→ RAW DATA
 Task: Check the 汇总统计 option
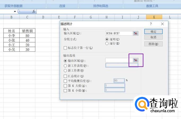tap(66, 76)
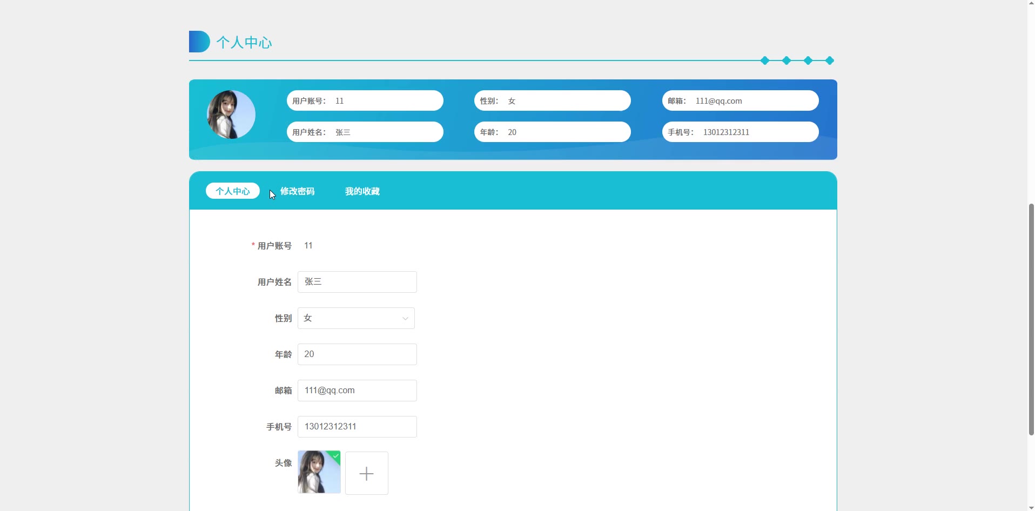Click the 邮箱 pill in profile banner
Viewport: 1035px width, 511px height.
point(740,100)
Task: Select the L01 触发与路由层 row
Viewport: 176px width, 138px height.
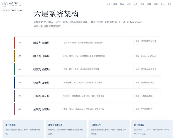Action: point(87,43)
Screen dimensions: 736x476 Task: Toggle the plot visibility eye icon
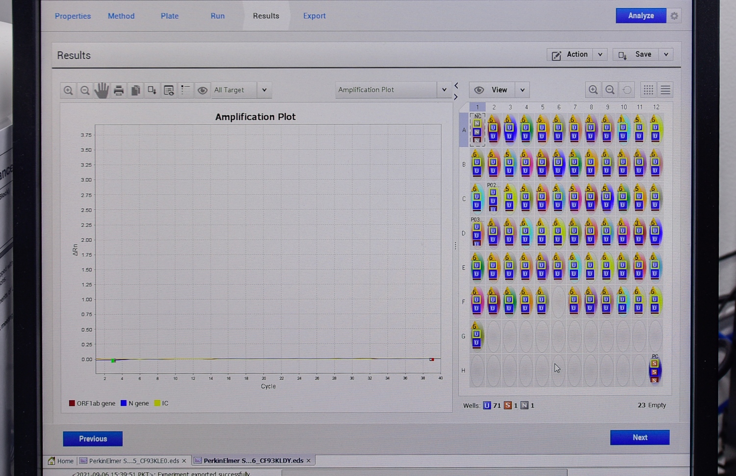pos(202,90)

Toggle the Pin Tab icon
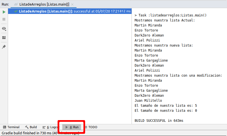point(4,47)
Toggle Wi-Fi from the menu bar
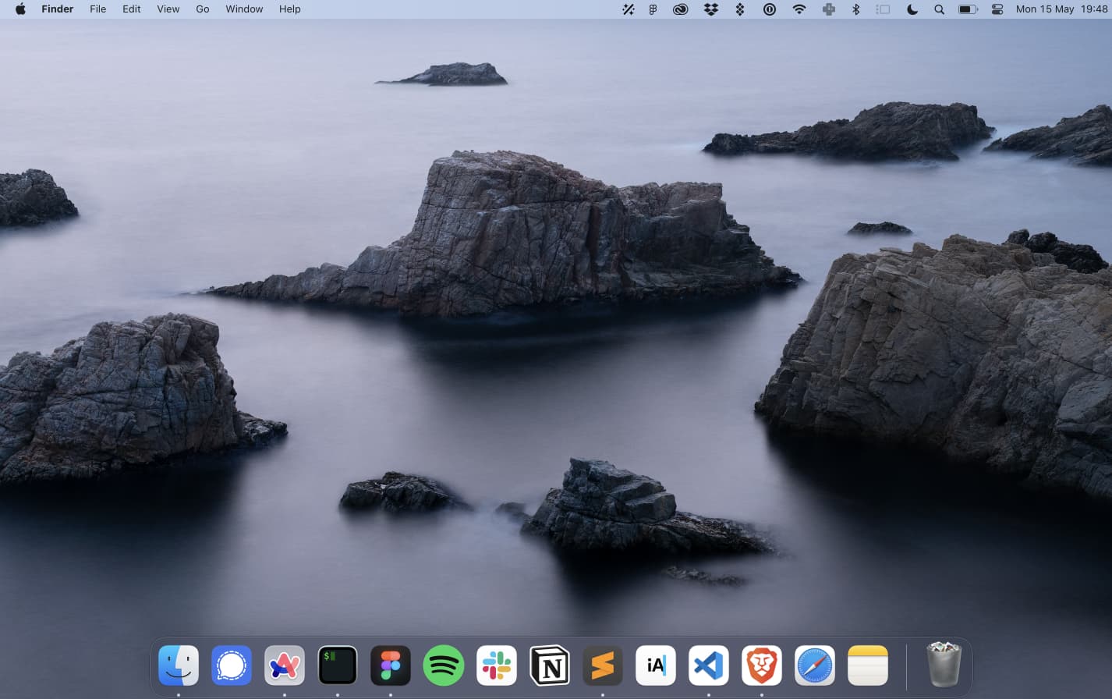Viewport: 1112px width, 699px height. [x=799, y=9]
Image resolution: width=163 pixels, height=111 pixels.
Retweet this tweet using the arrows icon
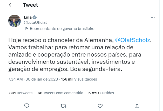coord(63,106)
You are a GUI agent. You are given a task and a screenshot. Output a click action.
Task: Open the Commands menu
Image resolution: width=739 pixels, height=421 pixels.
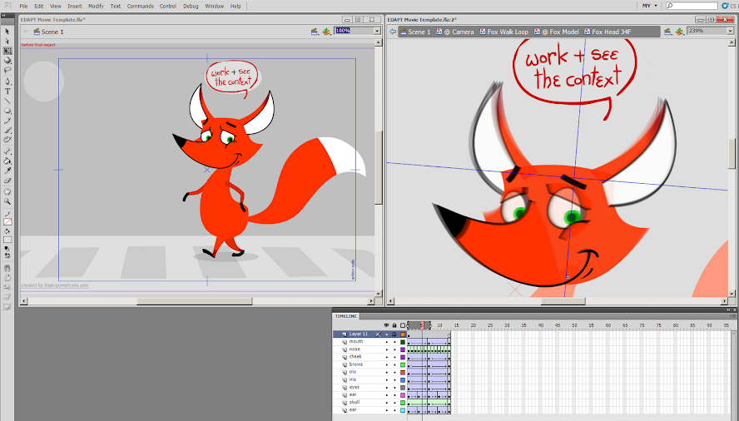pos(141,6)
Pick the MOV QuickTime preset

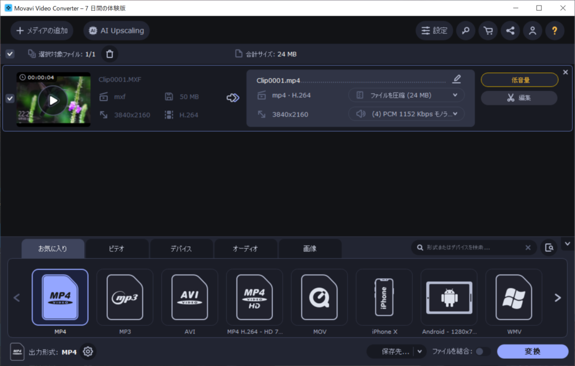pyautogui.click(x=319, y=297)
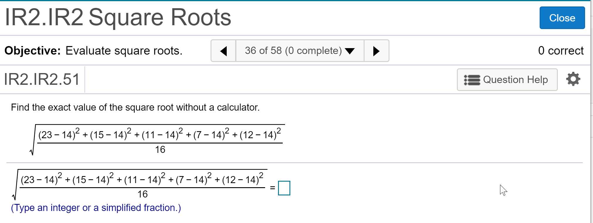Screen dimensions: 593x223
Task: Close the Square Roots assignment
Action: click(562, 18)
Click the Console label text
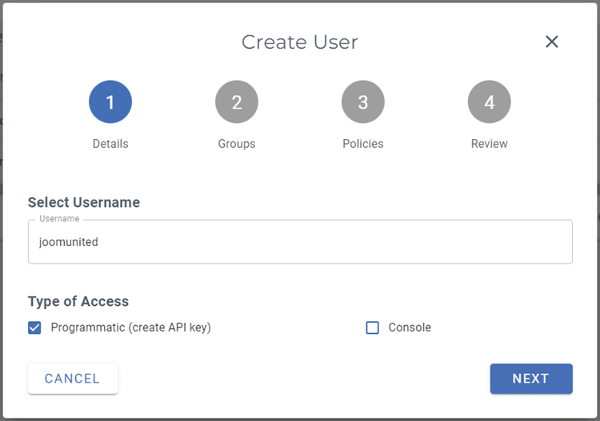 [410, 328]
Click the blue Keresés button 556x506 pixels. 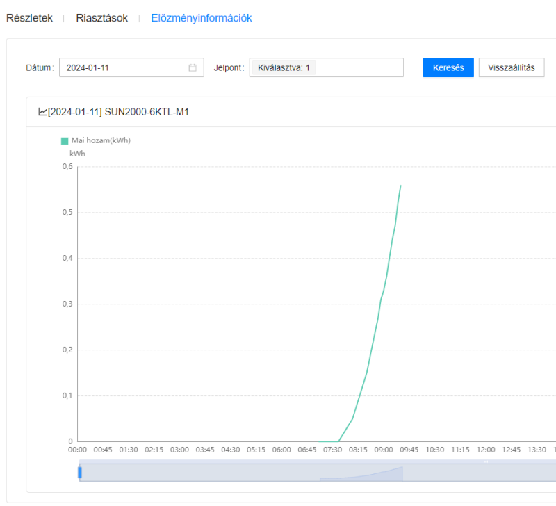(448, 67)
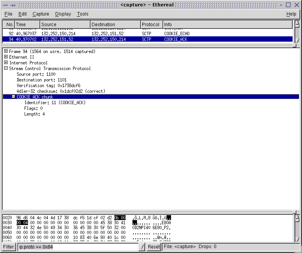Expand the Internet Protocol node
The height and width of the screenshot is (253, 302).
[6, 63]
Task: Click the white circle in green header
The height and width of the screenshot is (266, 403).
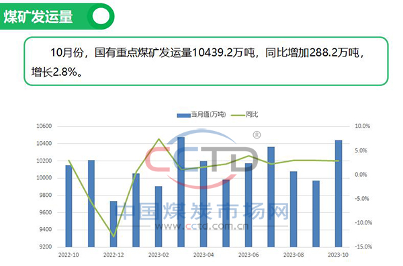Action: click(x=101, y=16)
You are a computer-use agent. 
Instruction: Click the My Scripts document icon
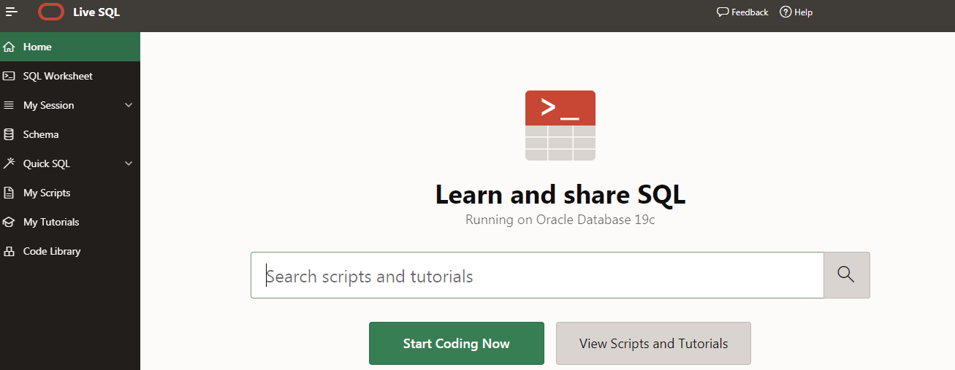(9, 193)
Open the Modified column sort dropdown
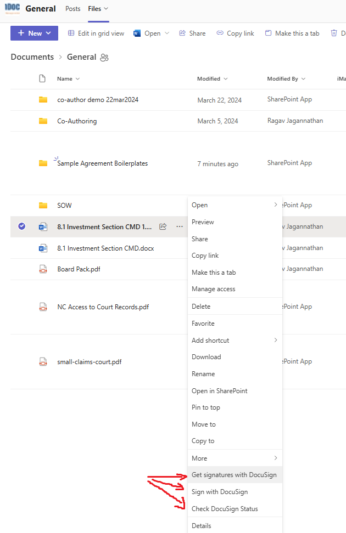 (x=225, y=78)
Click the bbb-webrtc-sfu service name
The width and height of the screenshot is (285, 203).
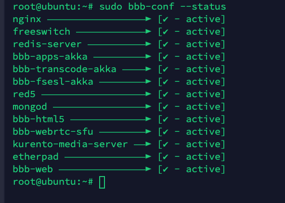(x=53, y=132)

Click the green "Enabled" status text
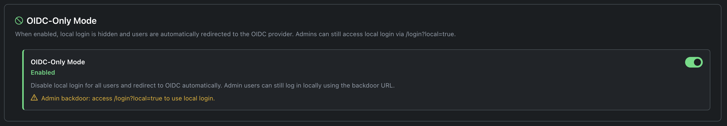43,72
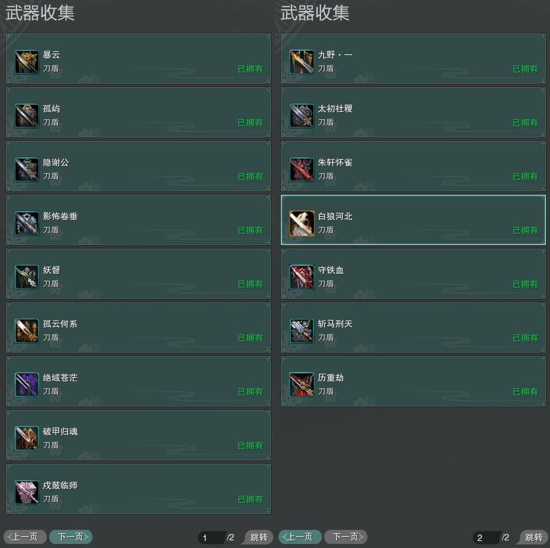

→ REQUIREMENT
An answer is complete only when it holds every line above containing the string "agent".

→ TASK RESULT
You are a GUI agent. You are given a task and a screenshot. Output a click action.
You are a computer-use agent. 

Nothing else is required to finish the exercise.